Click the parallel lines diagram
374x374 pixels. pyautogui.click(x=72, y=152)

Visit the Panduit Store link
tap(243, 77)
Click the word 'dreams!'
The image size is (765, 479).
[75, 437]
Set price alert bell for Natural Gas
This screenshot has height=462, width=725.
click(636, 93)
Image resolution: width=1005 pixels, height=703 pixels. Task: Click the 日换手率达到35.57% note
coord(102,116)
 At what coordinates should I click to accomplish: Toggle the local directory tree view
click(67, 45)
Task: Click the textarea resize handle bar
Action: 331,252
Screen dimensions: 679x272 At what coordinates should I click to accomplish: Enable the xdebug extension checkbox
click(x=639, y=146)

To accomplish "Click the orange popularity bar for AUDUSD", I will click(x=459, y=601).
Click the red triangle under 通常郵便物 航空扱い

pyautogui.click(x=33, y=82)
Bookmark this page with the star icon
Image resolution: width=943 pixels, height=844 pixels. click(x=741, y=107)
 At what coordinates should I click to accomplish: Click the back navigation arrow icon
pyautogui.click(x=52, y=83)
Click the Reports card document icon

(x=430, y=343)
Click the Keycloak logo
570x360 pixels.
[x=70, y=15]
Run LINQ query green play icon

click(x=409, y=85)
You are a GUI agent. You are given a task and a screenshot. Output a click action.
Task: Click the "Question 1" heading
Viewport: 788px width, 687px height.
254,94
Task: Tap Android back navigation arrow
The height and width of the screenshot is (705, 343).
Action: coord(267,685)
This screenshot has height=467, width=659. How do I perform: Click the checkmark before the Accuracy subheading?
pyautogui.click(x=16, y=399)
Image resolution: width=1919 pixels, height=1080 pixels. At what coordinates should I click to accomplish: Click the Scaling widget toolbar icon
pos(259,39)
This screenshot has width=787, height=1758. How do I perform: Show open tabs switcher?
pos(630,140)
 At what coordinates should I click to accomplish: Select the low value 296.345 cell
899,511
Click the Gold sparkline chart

+--

*Your goal:*
Copy out every item above, line by line, with no changes.

*Finished exercise:*
Click the parallel lines diagram
374x374 pixels. pyautogui.click(x=72, y=152)

Visit the Panduit Store link
tap(243, 77)
Click the word 'dreams!'
The image size is (765, 479).
[75, 437]
Set price alert bell for Natural Gas
This screenshot has height=462, width=725.
click(636, 93)
Image resolution: width=1005 pixels, height=703 pixels. Task: Click the 日换手率达到35.57% note
coord(102,116)
 At what coordinates should I click to accomplish: Toggle the local directory tree view
click(67, 45)
Task: Click the textarea resize handle bar
Action: 331,252
Screen dimensions: 679x272 At what coordinates should I click to accomplish: Enable the xdebug extension checkbox
click(x=639, y=146)

To accomplish "Click the orange popularity bar for AUDUSD", I will click(x=459, y=601).
Click the red triangle under 通常郵便物 航空扱い

pyautogui.click(x=33, y=82)
Bookmark this page with the star icon
Image resolution: width=943 pixels, height=844 pixels. click(x=741, y=107)
 At what coordinates should I click to accomplish: Click the back navigation arrow icon
pyautogui.click(x=52, y=83)
Click the Reports card document icon

(x=430, y=343)
Click the Keycloak logo
570x360 pixels.
[x=70, y=15]
Run LINQ query green play icon

click(x=409, y=85)
You are a GUI agent. You are given a task and a screenshot. Output a click action.
Task: Click the "Question 1" heading
Viewport: 788px width, 687px height.
254,94
Task: Tap Android back navigation arrow
The height and width of the screenshot is (705, 343).
Action: coord(267,685)
This screenshot has height=467, width=659. How do I perform: Click the checkmark before the Accuracy subheading?
pyautogui.click(x=16, y=399)
Image resolution: width=1919 pixels, height=1080 pixels. At what coordinates should I click to accomplish: Click the Scaling widget toolbar icon
pos(259,39)
This screenshot has width=787, height=1758. How do I perform: Show open tabs switcher?
pos(630,140)
 At what coordinates should I click to accomplish: Select the low value 296.345 cell
899,511
Click the Gold sparkline chart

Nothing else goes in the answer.